(Items from a dataset)
========================

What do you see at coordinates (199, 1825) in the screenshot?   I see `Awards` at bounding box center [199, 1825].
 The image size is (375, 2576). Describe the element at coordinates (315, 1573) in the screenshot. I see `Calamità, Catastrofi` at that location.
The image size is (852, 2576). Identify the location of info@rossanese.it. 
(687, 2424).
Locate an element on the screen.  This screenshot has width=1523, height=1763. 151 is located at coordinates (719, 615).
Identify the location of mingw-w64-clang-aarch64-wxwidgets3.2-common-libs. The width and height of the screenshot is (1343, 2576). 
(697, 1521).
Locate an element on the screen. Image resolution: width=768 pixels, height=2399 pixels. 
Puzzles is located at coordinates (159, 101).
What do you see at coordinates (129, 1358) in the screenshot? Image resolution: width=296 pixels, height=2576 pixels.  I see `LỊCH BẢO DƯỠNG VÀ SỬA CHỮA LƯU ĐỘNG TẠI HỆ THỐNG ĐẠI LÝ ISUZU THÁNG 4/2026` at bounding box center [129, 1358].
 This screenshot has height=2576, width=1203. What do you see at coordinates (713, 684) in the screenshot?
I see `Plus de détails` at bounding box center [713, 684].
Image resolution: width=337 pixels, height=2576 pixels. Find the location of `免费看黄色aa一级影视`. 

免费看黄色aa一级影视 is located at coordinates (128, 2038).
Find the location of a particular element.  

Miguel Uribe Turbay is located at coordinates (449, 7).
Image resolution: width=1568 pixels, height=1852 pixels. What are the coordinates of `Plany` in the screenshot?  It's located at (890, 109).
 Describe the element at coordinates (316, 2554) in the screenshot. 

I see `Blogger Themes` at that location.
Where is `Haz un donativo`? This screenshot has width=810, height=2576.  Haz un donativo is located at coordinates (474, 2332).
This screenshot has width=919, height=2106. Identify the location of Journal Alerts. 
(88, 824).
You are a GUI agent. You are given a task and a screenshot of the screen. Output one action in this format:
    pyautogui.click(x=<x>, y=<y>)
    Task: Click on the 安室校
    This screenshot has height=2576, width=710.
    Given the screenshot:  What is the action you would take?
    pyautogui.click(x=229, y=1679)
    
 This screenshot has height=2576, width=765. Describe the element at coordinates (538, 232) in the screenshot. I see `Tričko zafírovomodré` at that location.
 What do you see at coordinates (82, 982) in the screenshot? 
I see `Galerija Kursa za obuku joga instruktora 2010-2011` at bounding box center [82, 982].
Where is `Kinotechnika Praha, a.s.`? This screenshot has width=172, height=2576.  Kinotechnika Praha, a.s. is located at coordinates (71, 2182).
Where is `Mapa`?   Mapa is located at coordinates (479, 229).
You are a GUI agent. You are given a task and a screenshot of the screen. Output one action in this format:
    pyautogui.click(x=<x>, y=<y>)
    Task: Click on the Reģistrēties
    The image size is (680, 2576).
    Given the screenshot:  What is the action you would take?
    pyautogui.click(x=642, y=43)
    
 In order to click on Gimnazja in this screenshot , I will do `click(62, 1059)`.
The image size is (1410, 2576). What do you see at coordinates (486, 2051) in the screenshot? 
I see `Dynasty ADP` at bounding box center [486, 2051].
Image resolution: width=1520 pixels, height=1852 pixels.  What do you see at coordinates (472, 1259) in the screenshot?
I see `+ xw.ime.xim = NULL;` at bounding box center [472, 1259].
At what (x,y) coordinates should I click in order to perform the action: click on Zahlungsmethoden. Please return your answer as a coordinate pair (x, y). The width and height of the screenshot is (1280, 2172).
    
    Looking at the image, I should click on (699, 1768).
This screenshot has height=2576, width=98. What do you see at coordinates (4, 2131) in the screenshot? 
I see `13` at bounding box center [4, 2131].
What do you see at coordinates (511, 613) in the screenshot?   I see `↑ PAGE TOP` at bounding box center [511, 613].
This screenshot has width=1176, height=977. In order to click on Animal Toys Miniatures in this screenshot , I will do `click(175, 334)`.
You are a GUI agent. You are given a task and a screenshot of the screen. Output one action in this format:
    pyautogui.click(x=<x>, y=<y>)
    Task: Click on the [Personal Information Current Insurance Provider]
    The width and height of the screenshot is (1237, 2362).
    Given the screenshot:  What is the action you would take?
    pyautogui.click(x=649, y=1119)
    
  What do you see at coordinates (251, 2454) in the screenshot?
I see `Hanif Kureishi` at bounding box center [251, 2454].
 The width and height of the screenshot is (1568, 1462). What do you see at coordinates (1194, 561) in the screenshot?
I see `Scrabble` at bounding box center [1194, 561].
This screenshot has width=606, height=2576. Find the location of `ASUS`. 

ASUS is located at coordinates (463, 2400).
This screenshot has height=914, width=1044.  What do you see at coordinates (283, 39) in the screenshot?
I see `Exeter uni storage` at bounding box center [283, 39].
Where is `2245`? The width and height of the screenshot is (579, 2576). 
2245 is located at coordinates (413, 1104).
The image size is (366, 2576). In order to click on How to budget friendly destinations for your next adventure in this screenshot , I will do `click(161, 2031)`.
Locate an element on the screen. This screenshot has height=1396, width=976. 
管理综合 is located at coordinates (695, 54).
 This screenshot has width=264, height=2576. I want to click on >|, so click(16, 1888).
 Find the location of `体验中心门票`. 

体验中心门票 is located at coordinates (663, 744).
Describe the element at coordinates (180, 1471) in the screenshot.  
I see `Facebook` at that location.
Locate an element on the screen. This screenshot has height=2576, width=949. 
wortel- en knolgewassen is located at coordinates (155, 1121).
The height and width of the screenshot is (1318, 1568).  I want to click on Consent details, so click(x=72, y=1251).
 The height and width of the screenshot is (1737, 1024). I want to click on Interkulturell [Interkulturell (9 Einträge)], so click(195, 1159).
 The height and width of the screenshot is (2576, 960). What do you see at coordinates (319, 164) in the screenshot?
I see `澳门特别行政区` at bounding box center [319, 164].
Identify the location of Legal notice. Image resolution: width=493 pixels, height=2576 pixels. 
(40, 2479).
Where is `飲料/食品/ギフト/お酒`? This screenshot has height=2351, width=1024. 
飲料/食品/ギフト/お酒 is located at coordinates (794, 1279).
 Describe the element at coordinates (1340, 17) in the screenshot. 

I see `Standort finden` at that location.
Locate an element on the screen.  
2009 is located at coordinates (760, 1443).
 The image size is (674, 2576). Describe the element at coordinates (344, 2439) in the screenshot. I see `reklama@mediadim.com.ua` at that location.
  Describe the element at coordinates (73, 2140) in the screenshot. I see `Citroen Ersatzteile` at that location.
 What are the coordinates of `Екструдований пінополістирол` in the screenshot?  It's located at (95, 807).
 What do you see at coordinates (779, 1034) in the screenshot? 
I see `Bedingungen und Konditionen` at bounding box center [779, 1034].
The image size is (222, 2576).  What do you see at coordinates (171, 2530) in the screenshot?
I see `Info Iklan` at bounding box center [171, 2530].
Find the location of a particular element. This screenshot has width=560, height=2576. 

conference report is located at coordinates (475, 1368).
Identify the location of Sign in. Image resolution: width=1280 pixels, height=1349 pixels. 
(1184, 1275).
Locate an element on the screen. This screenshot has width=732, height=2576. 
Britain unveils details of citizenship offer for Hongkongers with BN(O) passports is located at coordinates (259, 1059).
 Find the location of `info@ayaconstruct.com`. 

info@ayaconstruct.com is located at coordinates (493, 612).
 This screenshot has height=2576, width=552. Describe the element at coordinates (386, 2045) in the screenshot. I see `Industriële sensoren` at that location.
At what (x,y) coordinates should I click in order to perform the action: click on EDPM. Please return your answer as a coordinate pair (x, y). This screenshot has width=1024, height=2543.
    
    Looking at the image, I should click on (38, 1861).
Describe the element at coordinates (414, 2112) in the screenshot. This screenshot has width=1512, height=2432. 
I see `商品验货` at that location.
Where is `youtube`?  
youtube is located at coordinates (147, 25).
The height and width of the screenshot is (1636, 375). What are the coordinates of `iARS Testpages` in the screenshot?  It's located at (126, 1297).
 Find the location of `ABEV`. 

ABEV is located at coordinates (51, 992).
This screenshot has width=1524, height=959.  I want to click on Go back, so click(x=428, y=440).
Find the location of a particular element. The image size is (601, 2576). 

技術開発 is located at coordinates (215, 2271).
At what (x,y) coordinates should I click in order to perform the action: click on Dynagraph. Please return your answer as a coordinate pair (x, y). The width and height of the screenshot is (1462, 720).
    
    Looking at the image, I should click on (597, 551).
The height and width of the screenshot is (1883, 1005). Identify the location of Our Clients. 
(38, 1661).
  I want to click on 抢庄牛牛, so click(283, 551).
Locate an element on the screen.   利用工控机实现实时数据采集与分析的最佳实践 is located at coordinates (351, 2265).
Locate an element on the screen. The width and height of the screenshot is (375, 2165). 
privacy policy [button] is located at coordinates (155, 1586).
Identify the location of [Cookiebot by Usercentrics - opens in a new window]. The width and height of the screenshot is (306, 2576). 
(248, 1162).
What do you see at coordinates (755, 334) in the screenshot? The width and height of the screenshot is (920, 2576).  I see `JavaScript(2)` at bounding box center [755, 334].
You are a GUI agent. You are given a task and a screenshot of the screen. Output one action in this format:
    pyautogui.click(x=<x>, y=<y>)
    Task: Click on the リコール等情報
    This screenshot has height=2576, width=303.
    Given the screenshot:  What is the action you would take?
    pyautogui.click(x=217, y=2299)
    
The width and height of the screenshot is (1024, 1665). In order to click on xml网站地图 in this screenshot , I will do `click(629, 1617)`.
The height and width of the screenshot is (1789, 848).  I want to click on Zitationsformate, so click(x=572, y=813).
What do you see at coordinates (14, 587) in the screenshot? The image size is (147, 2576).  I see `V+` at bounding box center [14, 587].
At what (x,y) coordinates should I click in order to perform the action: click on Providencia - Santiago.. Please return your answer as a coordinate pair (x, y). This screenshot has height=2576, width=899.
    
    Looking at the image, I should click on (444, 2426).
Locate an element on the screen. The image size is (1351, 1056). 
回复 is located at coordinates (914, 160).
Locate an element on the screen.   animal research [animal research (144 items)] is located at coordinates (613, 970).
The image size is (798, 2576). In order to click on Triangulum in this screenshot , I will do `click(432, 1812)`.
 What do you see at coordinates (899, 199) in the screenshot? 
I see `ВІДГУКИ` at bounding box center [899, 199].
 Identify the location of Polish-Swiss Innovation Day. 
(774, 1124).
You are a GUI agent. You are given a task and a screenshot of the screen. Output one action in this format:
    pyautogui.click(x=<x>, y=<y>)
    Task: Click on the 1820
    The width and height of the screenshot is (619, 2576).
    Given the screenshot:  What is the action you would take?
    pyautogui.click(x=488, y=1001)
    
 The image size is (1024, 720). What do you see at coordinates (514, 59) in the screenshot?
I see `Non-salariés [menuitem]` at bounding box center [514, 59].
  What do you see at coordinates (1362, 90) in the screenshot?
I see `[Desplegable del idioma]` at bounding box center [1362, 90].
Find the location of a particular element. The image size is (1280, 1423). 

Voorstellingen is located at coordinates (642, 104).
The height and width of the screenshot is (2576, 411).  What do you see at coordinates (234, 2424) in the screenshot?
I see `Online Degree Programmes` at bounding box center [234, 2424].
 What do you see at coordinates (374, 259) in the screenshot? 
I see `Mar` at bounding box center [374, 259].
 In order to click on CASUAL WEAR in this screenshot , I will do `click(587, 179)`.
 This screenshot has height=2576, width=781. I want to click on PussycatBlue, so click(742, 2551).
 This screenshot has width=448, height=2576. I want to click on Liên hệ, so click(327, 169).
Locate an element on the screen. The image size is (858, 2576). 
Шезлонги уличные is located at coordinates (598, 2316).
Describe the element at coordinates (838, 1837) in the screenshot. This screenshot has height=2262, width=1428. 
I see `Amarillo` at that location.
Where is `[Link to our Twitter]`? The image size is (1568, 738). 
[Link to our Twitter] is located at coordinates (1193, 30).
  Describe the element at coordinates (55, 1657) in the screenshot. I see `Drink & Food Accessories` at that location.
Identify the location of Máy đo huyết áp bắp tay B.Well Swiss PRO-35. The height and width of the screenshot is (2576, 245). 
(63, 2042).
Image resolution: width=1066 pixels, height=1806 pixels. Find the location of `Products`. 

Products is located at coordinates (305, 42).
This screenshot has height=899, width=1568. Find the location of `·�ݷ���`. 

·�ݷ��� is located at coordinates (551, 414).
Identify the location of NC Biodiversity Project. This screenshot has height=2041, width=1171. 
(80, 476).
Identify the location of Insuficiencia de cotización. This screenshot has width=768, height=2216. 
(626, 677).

========================

== EXERCISE GOAL ==
Write out the lines from the one holding "is (579, 2576)." through the one holding "The image size is (366, 2576).", inclusive, substituting "page" for every "screenshot" and leaving the rest unchanged.

== WRITTEN RESPONSE ==
Where is `2245`? The width and height of the page is (579, 2576). 
2245 is located at coordinates (413, 1104).
The image size is (366, 2576). In order to click on How to budget friendly destinations for your next adventure in this page , I will do `click(161, 2031)`.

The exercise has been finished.